- _Aim of the exercise_
A word-for-word copy of the entries is the only acceptable reply.

- _Given information_
• • • • • • •

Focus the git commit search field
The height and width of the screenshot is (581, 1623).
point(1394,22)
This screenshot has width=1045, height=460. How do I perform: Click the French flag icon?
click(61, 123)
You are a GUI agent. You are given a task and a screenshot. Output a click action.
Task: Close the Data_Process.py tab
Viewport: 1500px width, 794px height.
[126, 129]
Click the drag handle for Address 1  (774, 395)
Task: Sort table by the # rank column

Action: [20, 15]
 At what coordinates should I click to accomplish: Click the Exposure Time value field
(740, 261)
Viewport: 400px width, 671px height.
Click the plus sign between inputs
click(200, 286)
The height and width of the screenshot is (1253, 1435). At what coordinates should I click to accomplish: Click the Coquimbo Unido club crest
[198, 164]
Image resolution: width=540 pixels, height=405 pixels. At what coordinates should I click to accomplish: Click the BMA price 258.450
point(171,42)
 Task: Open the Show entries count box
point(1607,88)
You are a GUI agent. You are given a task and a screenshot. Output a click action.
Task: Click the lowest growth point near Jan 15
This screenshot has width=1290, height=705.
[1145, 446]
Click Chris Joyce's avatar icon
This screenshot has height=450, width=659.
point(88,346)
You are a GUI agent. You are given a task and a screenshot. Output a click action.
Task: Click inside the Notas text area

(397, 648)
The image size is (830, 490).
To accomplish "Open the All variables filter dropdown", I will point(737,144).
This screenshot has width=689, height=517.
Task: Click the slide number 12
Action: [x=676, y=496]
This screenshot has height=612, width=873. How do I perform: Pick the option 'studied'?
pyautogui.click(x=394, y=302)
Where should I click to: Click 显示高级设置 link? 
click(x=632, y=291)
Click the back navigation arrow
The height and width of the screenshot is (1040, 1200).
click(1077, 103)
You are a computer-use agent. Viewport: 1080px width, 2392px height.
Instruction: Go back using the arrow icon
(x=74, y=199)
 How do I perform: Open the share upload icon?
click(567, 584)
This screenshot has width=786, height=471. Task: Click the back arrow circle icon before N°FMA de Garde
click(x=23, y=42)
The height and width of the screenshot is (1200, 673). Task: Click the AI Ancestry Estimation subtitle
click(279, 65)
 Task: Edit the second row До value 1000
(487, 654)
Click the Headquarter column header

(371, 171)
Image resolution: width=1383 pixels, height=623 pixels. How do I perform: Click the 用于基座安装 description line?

• • • • • • •

- _Solution for this task_
Focus the git commit search field
The height and width of the screenshot is (581, 1623).
point(1394,22)
This screenshot has width=1045, height=460. How do I perform: Click the French flag icon?
click(61, 123)
You are a GUI agent. You are given a task and a screenshot. Output a click action.
Task: Close the Data_Process.py tab
Viewport: 1500px width, 794px height.
[126, 129]
Click the drag handle for Address 1  (774, 395)
Task: Sort table by the # rank column

Action: [20, 15]
 At what coordinates should I click to accomplish: Click the Exposure Time value field
(740, 261)
Viewport: 400px width, 671px height.
Click the plus sign between inputs
click(200, 286)
The height and width of the screenshot is (1253, 1435). At what coordinates should I click to accomplish: Click the Coquimbo Unido club crest
[198, 164]
Image resolution: width=540 pixels, height=405 pixels. At what coordinates should I click to accomplish: Click the BMA price 258.450
point(171,42)
 Task: Open the Show entries count box
point(1607,88)
You are a GUI agent. You are given a task and a screenshot. Output a click action.
Task: Click the lowest growth point near Jan 15
This screenshot has width=1290, height=705.
[1145, 446]
Click Chris Joyce's avatar icon
This screenshot has height=450, width=659.
point(88,346)
You are a GUI agent. You are given a task and a screenshot. Output a click action.
Task: Click inside the Notas text area

(397, 648)
The image size is (830, 490).
To accomplish "Open the All variables filter dropdown", I will point(737,144).
This screenshot has width=689, height=517.
Task: Click the slide number 12
Action: [x=676, y=496]
This screenshot has height=612, width=873. How do I perform: Pick the option 'studied'?
pyautogui.click(x=394, y=302)
Where should I click to: Click 显示高级设置 link? 
click(x=632, y=291)
Click the back navigation arrow
The height and width of the screenshot is (1040, 1200).
click(1077, 103)
You are a computer-use agent. Viewport: 1080px width, 2392px height.
Instruction: Go back using the arrow icon
(x=74, y=199)
 How do I perform: Open the share upload icon?
click(567, 584)
This screenshot has width=786, height=471. Task: Click the back arrow circle icon before N°FMA de Garde
click(x=23, y=42)
The height and width of the screenshot is (1200, 673). Task: Click the AI Ancestry Estimation subtitle
click(279, 65)
 Task: Edit the second row До value 1000
(487, 654)
Click the Headquarter column header

(371, 171)
Image resolution: width=1383 pixels, height=623 pixels. How do I perform: Click the 用于基座安装 description line?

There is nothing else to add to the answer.